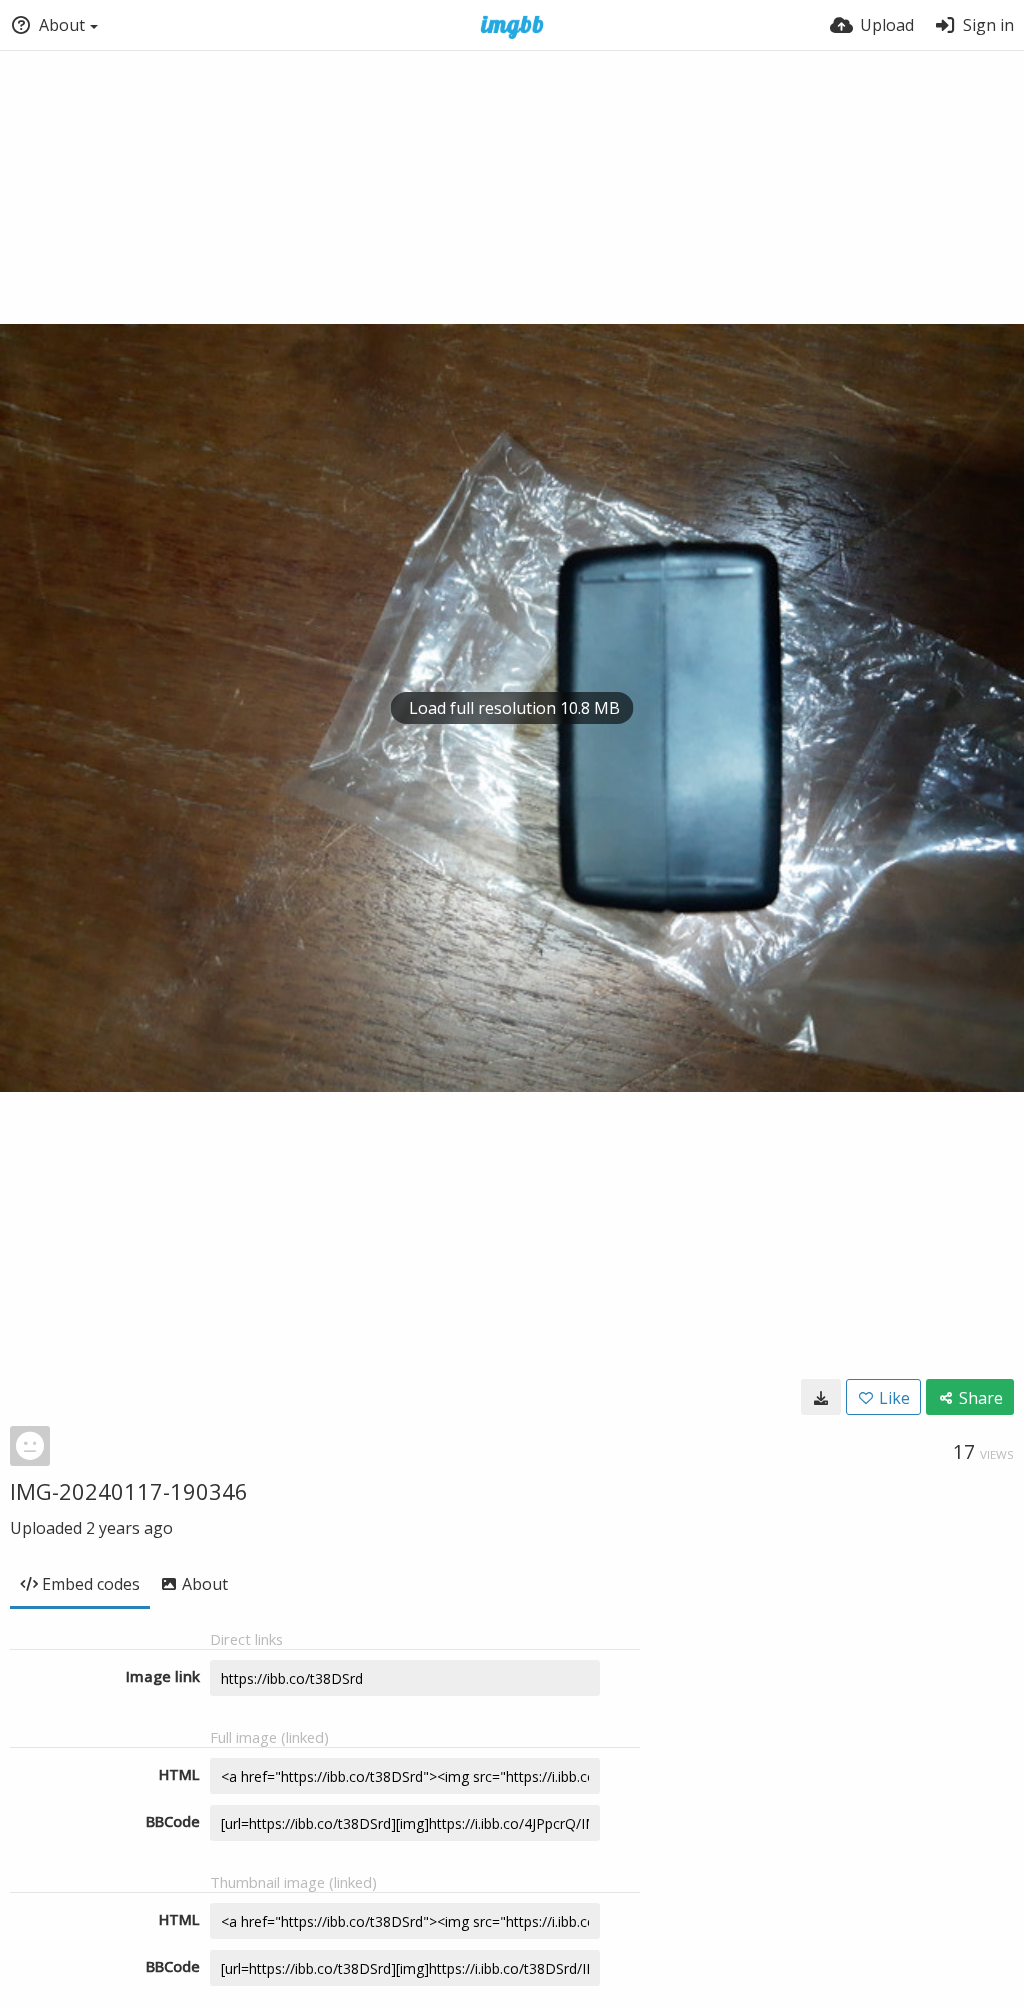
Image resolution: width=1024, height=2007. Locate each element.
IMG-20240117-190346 (129, 1491)
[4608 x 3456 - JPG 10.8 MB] (821, 1397)
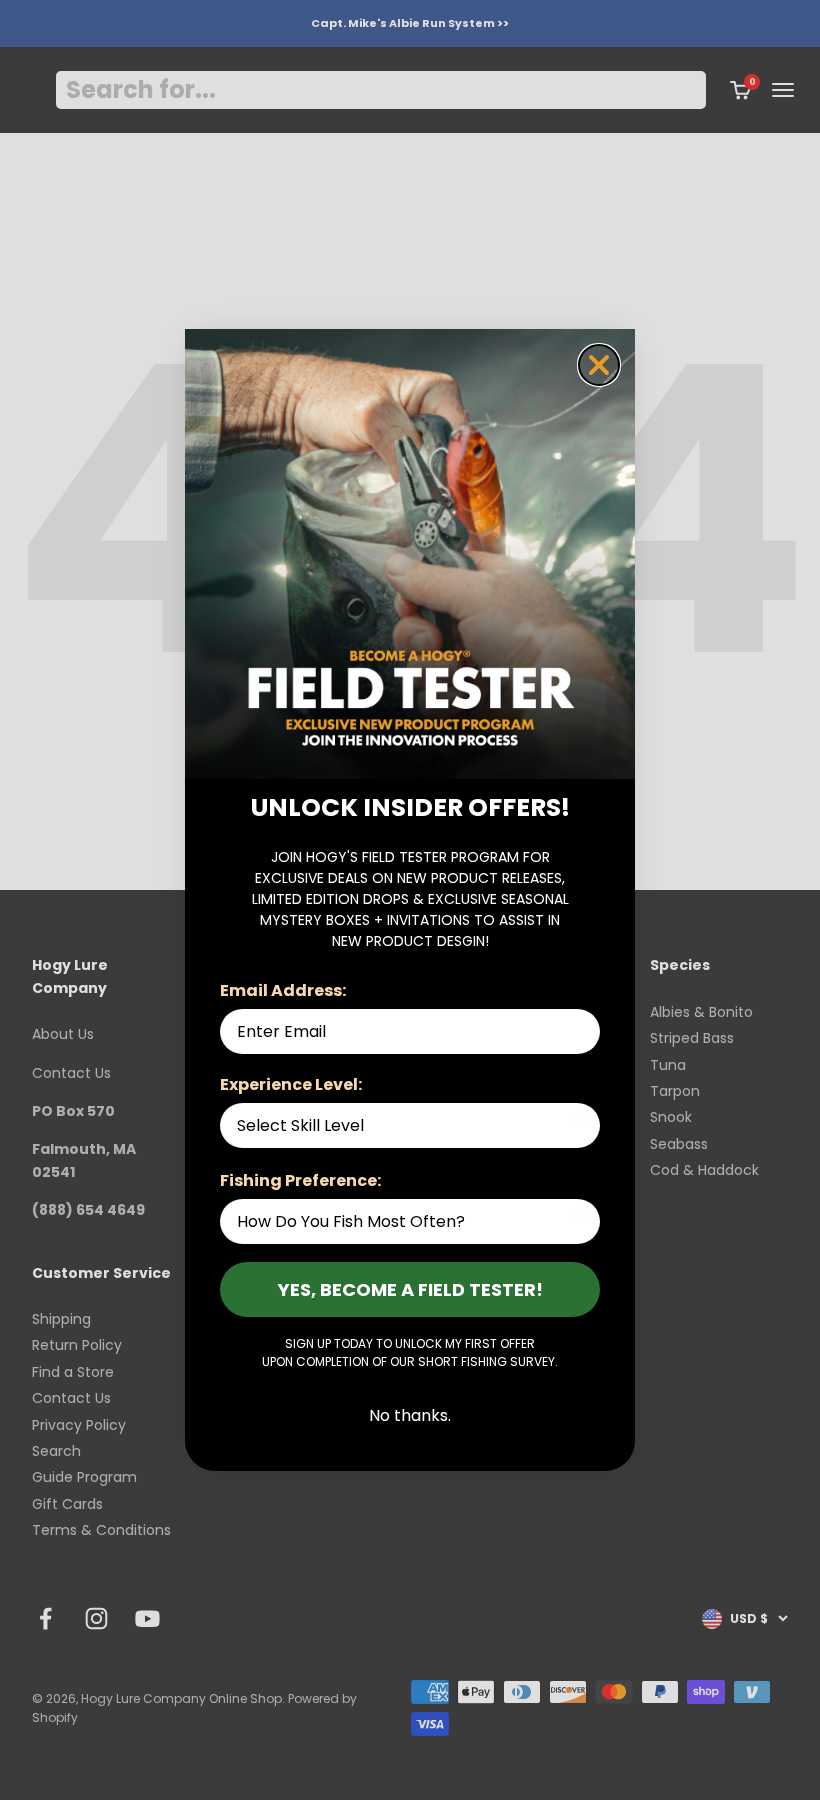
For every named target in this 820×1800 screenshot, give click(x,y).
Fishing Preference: (300, 1180)
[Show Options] (581, 1125)
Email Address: (283, 990)
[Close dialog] (599, 365)
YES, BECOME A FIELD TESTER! (410, 1289)
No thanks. (410, 1415)
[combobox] (404, 1125)
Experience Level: (291, 1084)
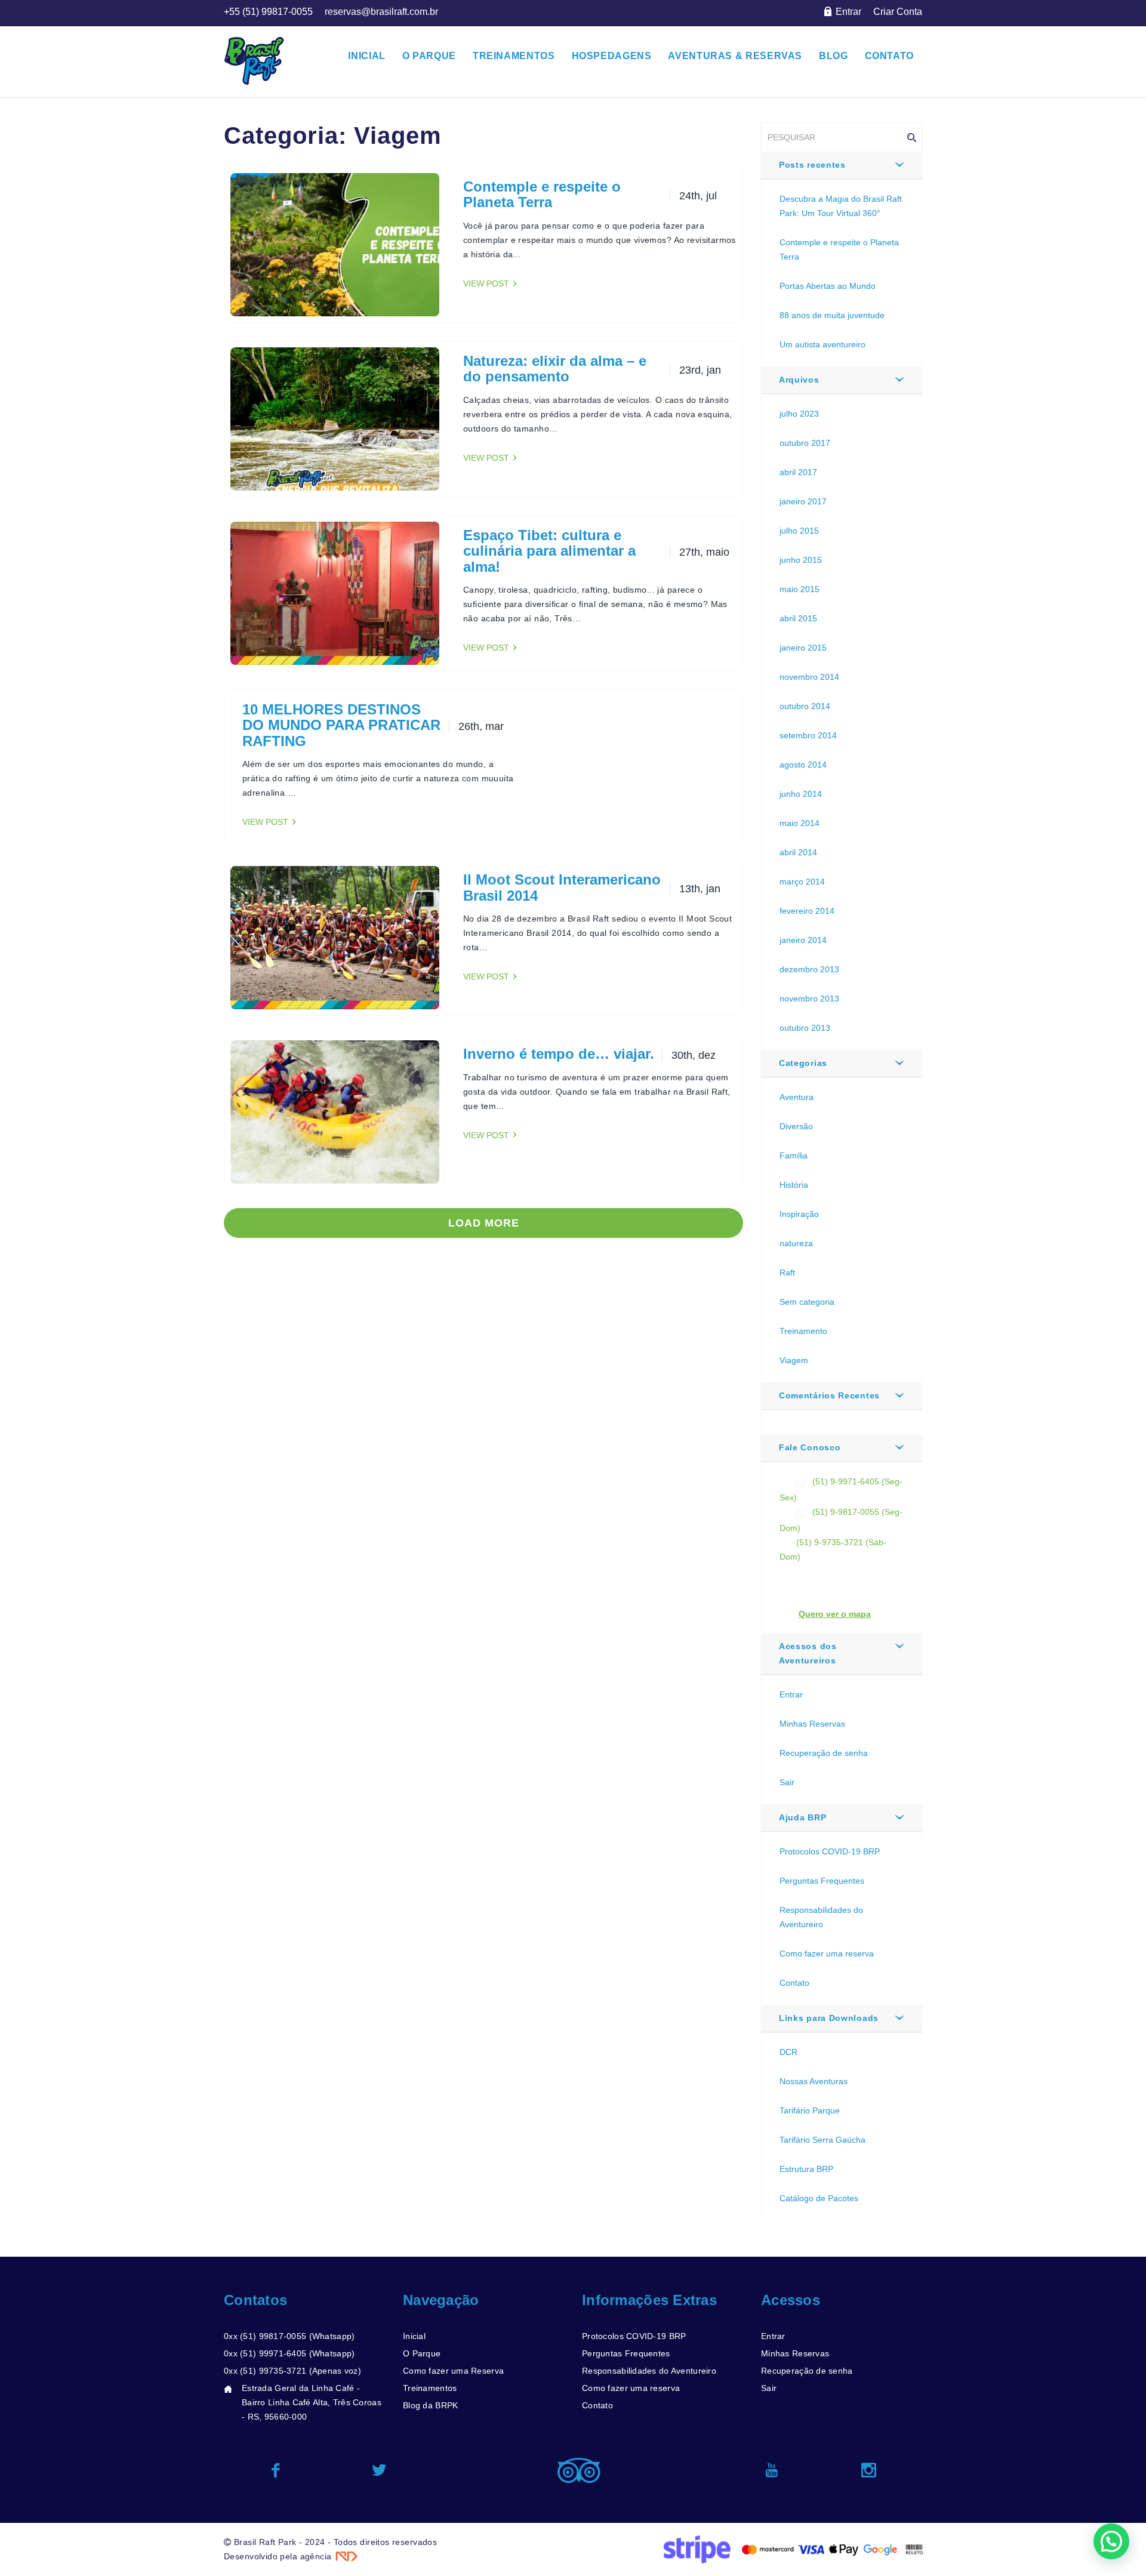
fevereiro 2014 (807, 911)
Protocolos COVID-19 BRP (830, 1851)
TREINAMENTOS (514, 56)
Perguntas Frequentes (822, 1880)
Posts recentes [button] (812, 165)
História (794, 1185)
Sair (787, 1782)
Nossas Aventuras (814, 2081)
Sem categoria (807, 1302)
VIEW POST (486, 283)
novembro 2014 (809, 677)
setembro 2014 (808, 735)
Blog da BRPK (430, 2405)
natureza (796, 1243)
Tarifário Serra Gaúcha (822, 2139)
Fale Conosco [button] (809, 1447)
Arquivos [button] (799, 379)
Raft (787, 1272)
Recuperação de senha (824, 1753)
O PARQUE (429, 56)
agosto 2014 (803, 764)
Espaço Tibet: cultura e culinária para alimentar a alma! (549, 551)
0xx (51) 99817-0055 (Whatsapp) (289, 2336)
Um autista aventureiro (822, 344)
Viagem (794, 1360)
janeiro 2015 (803, 647)
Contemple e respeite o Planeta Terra (542, 194)
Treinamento (803, 1331)
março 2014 (802, 881)
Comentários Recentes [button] (829, 1395)
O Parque (421, 2353)
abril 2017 (798, 472)
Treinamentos (430, 2388)
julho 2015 (799, 530)
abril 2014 (798, 852)
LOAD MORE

━━━━━━━━━━━━━━━━

_Problem_:
Where an entry contains an image, skip the image and write out the rest exactly.

_Result of this task_:
Image resolution: width=1024, height=2007. Locate each element.
IMG-20240117-190346 (129, 1491)
[4608 x 3456 - JPG 10.8 MB] (821, 1397)
For every named target in this 820×1800 screenshot, give click(x,y).
Fishing Preference: (300, 1180)
[Show Options] (581, 1125)
Email Address: (283, 990)
[Close dialog] (599, 365)
YES, BECOME A FIELD TESTER! (410, 1289)
No thanks. (410, 1415)
[combobox] (404, 1125)
Experience Level: (291, 1084)
fevereiro 2014 (807, 911)
Protocolos COVID-19 BRP (830, 1851)
TREINAMENTOS (514, 56)
Perguntas Frequentes (822, 1880)
Posts recentes [button] (812, 165)
História (794, 1185)
Sair (787, 1782)
Nossas Aventuras (814, 2081)
Sem categoria (807, 1302)
VIEW POST (486, 283)
novembro 2014 (809, 677)
setembro 2014 (808, 735)
Blog da BRPK (430, 2405)
natureza (796, 1243)
Tarifário Serra Gaúcha (822, 2139)
Fale Conosco [button] (809, 1447)
Arquivos [button] (799, 379)
Raft (787, 1272)
Recuperação de senha (824, 1753)
O PARQUE (429, 56)
agosto 2014 (803, 764)
Espaço Tibet: cultura e culinária para alimentar a alma! (549, 551)
0xx (51) 99817-0055 (Whatsapp) (289, 2336)
Um autista aventureiro (822, 344)
Viagem (794, 1360)
janeiro 2015 (803, 647)
Contemple e respeite o Planeta Terra (542, 194)
Treinamento (803, 1331)
março 2014 (802, 881)
Comentários Recentes [button] (829, 1395)
O Parque (421, 2353)
abril 2017 (798, 472)
Treinamentos (430, 2388)
julho 2015 (799, 530)
abril 2014 (798, 852)
LOAD MORE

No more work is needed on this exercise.